Checkers Rules — Complete Guide to American Checkers
Everything you need to know about the rules of checkers — from board setup and basic moves to kings, mandatory jumps, and winning strategies.
Checkers (also called Draughts) is one of the oldest and most widely played board games in the world. Whether you are learning how to play checkers for the first time or settling a rules dispute with a friend, this guide covers every rule in American Checkers with clear explanations and practical examples. For a step-by-step walkthrough aimed at total beginners, see our beginner's guide to playing checkers.
Quick Reference: All Checkers Rules at a Glance
Before diving into the details, here is a summary of every rule in American Checkers. Use this table as a quick reference any time you need to look something up during a game.
| Rule | Details |
|---|---|
| Board | 8×8 board; only the 32 dark squares are used |
| Pieces per player | 12 regular pieces each (24 total) |
| Starting position | Pieces fill the dark squares of each player's first three rows |
| Who moves first | The player with dark (Black) pieces moves first |
| Regular movement | One square diagonally forward onto an empty dark square |
| Capturing | Jump diagonally over an adjacent opponent piece to an empty square beyond it |
| Mandatory jumps | If a capture is available, you must take it |
| Multi-jumps | If the same piece can jump again after landing, it must continue |
| King promotion | A piece reaching the opponent's back row becomes a King |
| King movement | Kings move one square diagonally in any direction (forward or backward) |
| King capturing | Kings capture in all four diagonal directions; same jump rules apply |
| Winning | Capture all opponent pieces, or leave them with no legal moves |
| Draw | Neither player can force a win; agreed by both players or declared by tournament rules |
1. Checkers Board Setup
Checkers is played on a standard 8×8 board with alternating light and dark squares — the same board used for chess. Only the 32 dark squares are used during the game; pieces never touch the light squares.
- Each player starts with 12 pieces, for a total of 24 pieces on the board.
- Pieces are placed on the dark squares of the first three rows closest to each player.
- The two middle rows (rows 4 and 5) start empty — this is the initial battleground where pieces first meet.
- The board should be oriented so that each player has a dark square in the bottom-left corner.

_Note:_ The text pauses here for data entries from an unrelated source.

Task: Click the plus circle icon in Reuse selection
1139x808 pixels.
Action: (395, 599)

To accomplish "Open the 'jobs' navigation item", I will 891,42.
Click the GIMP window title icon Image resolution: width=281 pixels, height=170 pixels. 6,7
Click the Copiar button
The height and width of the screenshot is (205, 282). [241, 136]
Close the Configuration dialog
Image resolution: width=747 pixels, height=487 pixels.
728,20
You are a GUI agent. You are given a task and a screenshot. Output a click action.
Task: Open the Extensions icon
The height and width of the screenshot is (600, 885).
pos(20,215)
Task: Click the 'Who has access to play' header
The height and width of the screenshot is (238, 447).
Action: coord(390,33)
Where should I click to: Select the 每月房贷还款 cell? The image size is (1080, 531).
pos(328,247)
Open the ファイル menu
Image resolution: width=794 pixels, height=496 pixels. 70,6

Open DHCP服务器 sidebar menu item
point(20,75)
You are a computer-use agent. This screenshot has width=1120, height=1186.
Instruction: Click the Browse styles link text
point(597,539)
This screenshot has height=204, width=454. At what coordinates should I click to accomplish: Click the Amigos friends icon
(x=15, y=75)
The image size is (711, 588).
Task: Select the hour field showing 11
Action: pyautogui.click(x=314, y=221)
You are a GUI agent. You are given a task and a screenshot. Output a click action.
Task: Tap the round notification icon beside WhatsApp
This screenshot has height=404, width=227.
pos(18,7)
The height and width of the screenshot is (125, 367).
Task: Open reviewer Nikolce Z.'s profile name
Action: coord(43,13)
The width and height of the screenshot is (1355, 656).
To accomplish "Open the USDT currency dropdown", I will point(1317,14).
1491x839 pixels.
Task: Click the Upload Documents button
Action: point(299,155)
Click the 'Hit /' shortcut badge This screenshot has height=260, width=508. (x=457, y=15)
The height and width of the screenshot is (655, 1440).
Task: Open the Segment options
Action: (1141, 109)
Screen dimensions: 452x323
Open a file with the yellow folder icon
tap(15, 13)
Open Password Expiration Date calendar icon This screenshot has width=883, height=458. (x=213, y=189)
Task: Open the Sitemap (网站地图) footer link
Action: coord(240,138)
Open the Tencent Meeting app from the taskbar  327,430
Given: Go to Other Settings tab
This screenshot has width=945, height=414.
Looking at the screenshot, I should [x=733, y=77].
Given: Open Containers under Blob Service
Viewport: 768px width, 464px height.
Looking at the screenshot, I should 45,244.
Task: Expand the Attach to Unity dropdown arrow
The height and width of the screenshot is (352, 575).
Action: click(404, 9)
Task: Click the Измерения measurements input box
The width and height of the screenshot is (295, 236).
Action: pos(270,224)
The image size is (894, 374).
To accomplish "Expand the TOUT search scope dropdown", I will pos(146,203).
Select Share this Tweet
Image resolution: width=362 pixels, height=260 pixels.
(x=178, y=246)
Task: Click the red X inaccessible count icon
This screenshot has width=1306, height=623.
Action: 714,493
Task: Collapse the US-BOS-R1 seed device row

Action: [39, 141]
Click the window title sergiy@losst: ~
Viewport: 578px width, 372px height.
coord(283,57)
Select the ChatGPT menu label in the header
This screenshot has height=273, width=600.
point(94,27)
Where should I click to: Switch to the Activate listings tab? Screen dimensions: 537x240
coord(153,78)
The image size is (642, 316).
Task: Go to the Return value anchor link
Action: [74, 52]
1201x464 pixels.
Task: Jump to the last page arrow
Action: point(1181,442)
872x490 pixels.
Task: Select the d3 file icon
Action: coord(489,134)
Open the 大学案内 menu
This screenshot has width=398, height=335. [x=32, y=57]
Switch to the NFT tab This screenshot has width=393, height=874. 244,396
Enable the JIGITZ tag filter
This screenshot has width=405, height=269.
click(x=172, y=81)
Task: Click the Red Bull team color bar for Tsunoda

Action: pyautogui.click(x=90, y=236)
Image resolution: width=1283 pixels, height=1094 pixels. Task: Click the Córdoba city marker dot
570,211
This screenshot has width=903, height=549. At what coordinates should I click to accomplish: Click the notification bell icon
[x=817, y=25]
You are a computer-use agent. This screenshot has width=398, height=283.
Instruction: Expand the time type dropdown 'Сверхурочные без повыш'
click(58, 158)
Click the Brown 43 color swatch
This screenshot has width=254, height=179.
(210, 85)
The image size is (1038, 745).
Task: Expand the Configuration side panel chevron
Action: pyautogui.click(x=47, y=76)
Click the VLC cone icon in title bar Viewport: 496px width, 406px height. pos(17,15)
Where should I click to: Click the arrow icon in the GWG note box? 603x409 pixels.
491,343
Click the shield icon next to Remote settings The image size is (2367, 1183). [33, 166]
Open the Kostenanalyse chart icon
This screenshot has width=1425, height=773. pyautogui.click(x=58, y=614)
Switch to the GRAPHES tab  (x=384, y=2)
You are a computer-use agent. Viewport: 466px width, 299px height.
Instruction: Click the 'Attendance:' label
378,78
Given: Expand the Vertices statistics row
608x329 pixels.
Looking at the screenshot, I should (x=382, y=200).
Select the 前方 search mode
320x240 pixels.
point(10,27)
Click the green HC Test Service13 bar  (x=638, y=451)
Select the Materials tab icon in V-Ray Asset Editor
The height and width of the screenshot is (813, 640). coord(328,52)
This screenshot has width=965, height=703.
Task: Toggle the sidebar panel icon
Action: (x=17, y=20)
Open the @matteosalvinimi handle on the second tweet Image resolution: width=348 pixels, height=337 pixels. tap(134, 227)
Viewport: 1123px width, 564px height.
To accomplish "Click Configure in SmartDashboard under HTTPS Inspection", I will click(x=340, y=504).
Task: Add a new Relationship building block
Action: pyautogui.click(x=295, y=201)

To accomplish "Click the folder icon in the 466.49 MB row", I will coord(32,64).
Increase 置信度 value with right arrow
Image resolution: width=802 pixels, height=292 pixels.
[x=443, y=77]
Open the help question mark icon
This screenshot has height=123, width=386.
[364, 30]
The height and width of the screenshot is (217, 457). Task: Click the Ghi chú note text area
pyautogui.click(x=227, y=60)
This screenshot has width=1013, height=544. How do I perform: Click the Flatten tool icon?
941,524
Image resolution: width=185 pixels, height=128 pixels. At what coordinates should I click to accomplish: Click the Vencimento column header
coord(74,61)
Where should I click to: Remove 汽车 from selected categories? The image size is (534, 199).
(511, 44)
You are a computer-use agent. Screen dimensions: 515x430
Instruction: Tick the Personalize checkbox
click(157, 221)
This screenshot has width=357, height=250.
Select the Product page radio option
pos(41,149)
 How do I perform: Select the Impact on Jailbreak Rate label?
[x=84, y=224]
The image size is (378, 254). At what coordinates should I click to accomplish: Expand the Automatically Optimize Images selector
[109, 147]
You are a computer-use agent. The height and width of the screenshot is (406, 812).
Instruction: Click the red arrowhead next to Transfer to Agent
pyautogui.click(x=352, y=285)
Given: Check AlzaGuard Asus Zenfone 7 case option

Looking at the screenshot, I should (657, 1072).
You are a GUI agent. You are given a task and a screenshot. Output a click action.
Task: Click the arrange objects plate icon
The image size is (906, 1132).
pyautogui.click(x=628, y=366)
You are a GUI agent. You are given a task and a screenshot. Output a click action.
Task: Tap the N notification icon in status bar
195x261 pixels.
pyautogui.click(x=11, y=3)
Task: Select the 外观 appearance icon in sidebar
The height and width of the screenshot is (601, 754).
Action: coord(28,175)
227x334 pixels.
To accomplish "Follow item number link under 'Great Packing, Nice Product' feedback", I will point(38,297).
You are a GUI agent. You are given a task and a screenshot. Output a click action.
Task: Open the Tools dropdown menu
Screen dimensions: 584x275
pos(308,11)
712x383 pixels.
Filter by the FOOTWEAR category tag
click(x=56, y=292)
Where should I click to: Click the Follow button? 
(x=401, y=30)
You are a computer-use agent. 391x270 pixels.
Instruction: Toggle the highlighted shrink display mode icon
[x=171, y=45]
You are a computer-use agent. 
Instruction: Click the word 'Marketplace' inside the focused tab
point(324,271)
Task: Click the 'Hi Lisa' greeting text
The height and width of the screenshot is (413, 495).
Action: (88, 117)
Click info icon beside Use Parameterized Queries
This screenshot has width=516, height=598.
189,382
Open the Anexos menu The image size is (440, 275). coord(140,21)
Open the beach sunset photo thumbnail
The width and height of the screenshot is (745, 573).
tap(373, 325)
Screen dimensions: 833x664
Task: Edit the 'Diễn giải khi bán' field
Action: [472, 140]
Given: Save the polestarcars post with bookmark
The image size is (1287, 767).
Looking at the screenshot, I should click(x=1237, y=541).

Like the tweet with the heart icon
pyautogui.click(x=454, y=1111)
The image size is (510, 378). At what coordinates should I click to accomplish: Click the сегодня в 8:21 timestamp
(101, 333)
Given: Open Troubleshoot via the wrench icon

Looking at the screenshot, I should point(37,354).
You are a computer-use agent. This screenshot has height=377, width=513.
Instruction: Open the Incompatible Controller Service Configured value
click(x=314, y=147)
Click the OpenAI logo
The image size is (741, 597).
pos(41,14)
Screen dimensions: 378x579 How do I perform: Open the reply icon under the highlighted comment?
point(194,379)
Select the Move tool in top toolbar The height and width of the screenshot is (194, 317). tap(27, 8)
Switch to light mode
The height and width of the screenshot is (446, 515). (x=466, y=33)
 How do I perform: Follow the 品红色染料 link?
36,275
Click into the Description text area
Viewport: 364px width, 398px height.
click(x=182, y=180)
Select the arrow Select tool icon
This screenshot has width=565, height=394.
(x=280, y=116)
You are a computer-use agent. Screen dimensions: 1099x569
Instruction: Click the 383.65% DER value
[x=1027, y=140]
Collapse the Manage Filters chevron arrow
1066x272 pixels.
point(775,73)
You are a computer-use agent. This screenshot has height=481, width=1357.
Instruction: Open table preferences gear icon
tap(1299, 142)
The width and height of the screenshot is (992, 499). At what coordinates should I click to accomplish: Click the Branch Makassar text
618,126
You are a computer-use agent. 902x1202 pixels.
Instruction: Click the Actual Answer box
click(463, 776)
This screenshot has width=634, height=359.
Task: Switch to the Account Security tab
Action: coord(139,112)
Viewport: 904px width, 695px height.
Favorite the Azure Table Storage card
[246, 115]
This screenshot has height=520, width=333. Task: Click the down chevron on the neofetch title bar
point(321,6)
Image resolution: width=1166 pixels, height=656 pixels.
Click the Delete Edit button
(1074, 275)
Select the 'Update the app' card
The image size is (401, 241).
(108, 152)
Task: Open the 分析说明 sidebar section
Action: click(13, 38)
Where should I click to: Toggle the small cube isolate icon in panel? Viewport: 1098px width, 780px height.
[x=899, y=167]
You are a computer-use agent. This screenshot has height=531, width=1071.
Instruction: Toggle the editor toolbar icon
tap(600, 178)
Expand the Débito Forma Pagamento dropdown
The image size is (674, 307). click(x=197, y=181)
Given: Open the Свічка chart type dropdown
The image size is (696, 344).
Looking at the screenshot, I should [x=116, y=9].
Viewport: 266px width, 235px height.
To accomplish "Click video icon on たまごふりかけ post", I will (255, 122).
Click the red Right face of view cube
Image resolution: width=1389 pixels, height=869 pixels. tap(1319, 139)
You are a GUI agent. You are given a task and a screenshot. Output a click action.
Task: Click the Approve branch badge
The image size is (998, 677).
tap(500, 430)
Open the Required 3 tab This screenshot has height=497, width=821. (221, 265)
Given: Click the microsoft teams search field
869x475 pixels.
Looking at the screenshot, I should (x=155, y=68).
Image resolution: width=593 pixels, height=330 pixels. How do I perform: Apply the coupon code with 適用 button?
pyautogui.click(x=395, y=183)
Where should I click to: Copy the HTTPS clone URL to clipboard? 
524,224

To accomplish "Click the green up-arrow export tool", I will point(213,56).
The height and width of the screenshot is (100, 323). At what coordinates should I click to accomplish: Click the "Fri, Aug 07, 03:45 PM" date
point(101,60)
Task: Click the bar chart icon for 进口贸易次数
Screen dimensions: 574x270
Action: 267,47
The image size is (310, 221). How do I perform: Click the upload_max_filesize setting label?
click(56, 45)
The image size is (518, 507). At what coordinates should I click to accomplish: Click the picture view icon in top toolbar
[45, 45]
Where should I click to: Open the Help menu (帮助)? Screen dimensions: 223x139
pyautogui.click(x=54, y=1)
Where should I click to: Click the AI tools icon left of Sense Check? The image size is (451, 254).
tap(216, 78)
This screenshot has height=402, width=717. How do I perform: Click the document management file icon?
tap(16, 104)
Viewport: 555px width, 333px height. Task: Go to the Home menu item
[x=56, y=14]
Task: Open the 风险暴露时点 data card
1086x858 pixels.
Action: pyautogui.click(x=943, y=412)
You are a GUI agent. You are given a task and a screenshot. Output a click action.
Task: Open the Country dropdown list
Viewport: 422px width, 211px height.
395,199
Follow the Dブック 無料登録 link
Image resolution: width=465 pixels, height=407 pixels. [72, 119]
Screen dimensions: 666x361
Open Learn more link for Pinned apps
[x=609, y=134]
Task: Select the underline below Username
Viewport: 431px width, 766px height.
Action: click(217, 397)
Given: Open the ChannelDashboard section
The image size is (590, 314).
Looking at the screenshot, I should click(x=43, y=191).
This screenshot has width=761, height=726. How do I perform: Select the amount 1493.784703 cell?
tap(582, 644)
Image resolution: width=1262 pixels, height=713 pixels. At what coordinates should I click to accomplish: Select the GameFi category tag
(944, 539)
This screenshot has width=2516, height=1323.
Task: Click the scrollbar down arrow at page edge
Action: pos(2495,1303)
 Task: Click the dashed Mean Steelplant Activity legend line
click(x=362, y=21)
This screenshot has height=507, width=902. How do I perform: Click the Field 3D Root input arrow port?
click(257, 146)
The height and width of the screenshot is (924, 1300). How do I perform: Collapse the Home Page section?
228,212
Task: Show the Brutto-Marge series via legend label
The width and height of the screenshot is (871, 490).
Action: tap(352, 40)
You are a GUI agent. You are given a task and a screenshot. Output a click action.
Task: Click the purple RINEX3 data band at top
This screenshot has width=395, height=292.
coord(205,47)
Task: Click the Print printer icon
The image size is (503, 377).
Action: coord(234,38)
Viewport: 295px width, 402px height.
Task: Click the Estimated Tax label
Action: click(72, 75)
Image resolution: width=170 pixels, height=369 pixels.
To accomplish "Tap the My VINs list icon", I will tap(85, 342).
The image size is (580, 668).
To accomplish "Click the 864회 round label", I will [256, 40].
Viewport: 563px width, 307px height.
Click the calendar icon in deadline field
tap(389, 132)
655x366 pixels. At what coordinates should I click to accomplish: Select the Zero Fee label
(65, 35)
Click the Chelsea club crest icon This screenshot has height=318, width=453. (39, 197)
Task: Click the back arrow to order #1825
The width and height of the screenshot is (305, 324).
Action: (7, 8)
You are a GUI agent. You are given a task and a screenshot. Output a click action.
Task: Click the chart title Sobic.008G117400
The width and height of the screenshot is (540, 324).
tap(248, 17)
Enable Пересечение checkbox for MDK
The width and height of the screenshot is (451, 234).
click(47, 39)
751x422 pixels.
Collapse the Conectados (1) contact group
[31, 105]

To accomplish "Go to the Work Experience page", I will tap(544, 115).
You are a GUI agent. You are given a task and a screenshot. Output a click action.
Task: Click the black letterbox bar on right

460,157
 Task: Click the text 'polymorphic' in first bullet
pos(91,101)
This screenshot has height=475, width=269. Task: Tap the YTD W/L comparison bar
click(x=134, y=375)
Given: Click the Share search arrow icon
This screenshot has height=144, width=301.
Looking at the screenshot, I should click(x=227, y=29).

In our online game, you play as Red (bottom three rows) and the AI plays Black (top three rows). The setup is handled automatically when you start a new game.
Getting the checkers board setup right matters because placing pieces on the wrong squares changes the game entirely. If you are playing on a physical board, double-check that every piece sits on a dark square and that the bottom-left corner square is dark.
2. Basic Moves
Understanding movement is the foundation of the rules of checkers. Regular pieces (those that have not been promoted to Kings) follow strict movement rules.
- Direction: Regular pieces move diagonally forward only — one square at a time. "Forward" means toward your opponent's side of the board.
- Destination: A piece can only land on an empty dark square. You cannot move onto a square occupied by any piece, whether yours or your opponent's.
- No backward movement: Regular pieces cannot move backward. This restriction is one of the key reasons strategic positioning matters so much — once a piece advances, it cannot retreat.
- One square at a time: Unlike Kings in International Draughts, pieces in American Checkers always move exactly one square per turn (captures excluded).
A common question for beginners is whether pieces can move sideways. They cannot — all movement in checkers is strictly diagonal. Pieces never move horizontally or vertically.
3. Capturing (Jumping)
Captures are the heart of checkers. Jumping over your opponent's pieces is the only way to remove them from the board, and mastering captures is essential to winning.
To capture (jump) an opponent's piece, three conditions must all be true:
- Your piece is diagonally adjacent to an opponent's piece.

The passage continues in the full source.